TASK TO CARRY OUT. Duplicate the passage about Hal Huggins below word for word, from "Hal Huggins is" up to and including "foundation for anti-vaccinationism.".

Hal Huggins is the main guy behind the amalgam scare, which
he started to promote in the 1970s together with campaigns against other
products he believed were unsafe on no particular reality-affiliated grounds
(and fully contrary to evidence;
also here).
He had his license to practice dentistry revoked in 1996 after a panel found him guilty of gross negligence and using “deceptive yet seductive advertising' to trick chronically ill
patients into thinking that the true cause of their illness was mercury.” In
fact, it has been suggested that Huggins, and his 1985 book It’s All in Your Head (and a 1990 follow-up
feature on the garbage-TV show 60 minutes) may have been the root of the
mercury scare that later served as the foundation for anti-vaccinationism.
Huggins responded to the controversies by claiming
“conspiracy”, and has continued to publish (screeds, not research, though he
has published e.g. in the pseudojournal Alternative
Medicine Review) on the topic of mercury and human health, and continues to
believe that dental amalgam and other dental practices are responsible for a
range of serious diseases, despite the fact that it pretty obviously isn’t
(there is a very good discussion here), including digestive problems such as Crohn’s disease and ulcers, mood
disorders such as depression and fatigue, autoimmune diseases such as multiple
sclerosis (Huggins claims to have healed wheelchair-using patients),
scleroderma and lupus, high or low blood pressure, arthritis, tachycardia,
mononucleosis, and cancers such as leukemia and Hodgkin's disease. He promotes
his claims partially through the Toxic Element Research Foundation, and
sometimes (the book Uninformed Consent :
The Hidden Dangers in Dental Care) in collusion with one Thomas Levy.

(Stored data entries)
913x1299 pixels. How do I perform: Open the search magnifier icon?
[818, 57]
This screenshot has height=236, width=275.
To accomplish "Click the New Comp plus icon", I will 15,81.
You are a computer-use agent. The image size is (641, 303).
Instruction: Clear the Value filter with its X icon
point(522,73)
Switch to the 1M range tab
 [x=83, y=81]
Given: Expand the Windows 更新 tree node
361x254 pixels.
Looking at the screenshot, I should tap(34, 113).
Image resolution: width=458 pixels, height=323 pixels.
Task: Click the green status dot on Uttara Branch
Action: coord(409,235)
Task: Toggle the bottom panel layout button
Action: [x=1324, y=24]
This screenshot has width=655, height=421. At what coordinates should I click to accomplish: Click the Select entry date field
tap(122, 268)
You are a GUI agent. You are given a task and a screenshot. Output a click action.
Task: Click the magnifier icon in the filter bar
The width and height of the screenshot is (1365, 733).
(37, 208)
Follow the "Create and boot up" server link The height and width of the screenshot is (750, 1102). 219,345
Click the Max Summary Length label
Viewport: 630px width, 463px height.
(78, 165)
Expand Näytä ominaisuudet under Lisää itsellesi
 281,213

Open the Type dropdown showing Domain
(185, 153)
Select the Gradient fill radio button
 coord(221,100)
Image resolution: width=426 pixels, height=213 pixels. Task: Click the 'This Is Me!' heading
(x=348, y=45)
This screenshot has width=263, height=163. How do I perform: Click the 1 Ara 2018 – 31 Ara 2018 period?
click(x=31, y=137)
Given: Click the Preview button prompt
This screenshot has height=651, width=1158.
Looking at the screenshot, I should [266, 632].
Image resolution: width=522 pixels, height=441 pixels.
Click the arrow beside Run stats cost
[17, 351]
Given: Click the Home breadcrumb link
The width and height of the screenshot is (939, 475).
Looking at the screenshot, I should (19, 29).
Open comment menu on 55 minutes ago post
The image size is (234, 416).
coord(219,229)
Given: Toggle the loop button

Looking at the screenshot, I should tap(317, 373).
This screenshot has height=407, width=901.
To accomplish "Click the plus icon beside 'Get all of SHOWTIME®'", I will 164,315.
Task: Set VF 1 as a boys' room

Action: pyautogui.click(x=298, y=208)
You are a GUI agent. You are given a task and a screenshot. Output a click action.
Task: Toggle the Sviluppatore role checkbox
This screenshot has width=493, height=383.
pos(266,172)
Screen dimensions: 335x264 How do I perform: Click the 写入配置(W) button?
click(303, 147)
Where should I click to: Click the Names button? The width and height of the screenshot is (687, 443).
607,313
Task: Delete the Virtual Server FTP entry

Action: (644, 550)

EXERCISE ANSWER.
Hal Huggins is the main guy behind the amalgam scare, which
he started to promote in the 1970s together with campaigns against other
products he believed were unsafe on no particular reality-affiliated grounds
(and fully contrary to evidence;
also here).
He had his license to practice dentistry revoked in 1996 after a panel found him guilty of gross negligence and using “deceptive yet seductive advertising' to trick chronically ill
patients into thinking that the true cause of their illness was mercury.” In
fact, it has been suggested that Huggins, and his 1985 book It’s All in Your Head (and a 1990 follow-up
feature on the garbage-TV show 60 minutes) may have been the root of the
mercury scare that later served as the foundation for anti-vaccinationism.